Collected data
....

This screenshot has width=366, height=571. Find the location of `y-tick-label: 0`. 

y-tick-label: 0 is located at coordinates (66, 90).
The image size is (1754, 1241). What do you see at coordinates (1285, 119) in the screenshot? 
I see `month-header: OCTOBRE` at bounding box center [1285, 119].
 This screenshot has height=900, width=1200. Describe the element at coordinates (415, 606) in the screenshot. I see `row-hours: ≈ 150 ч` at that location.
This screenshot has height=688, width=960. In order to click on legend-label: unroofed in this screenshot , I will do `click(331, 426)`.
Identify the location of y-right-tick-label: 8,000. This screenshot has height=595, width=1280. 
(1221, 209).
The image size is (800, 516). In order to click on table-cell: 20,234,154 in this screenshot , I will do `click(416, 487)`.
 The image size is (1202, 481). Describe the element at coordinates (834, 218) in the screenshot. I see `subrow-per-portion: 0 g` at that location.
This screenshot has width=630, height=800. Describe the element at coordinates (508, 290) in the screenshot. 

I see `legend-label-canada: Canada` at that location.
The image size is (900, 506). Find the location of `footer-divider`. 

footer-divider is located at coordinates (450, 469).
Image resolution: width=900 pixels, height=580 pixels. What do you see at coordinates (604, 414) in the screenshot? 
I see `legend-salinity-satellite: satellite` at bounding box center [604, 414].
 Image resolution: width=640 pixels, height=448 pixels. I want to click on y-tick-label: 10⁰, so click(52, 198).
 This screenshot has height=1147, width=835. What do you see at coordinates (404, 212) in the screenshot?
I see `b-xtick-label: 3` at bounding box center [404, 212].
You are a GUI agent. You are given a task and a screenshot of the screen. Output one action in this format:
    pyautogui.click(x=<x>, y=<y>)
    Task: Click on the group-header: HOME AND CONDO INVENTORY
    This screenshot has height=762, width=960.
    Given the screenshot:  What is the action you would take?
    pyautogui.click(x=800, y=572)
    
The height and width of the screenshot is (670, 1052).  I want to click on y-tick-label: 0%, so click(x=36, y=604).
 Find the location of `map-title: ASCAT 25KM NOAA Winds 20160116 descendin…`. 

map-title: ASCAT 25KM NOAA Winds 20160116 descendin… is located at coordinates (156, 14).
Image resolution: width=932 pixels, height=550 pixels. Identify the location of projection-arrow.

....

What you should do - Reproduce verbatim the lines of the rows from the one containing "Image resolution: width=900" up to and including the final line of the rows.

Task result -
Image resolution: width=900 pixels, height=580 pixels. What do you see at coordinates (604, 414) in the screenshot? 
I see `legend-salinity-satellite: satellite` at bounding box center [604, 414].
 Image resolution: width=640 pixels, height=448 pixels. I want to click on y-tick-label: 10⁰, so click(52, 198).
 This screenshot has height=1147, width=835. What do you see at coordinates (404, 212) in the screenshot?
I see `b-xtick-label: 3` at bounding box center [404, 212].
You are a GUI agent. You are given a task and a screenshot of the screen. Output one action in this format:
    pyautogui.click(x=<x>, y=<y>)
    Task: Click on the group-header: HOME AND CONDO INVENTORY
    This screenshot has height=762, width=960.
    Given the screenshot:  What is the action you would take?
    pyautogui.click(x=800, y=572)
    
The height and width of the screenshot is (670, 1052).  I want to click on y-tick-label: 0%, so click(x=36, y=604).
 Find the location of `map-title: ASCAT 25KM NOAA Winds 20160116 descendin…`. 

map-title: ASCAT 25KM NOAA Winds 20160116 descendin… is located at coordinates (156, 14).
Image resolution: width=932 pixels, height=550 pixels. Identify the location of projection-arrow.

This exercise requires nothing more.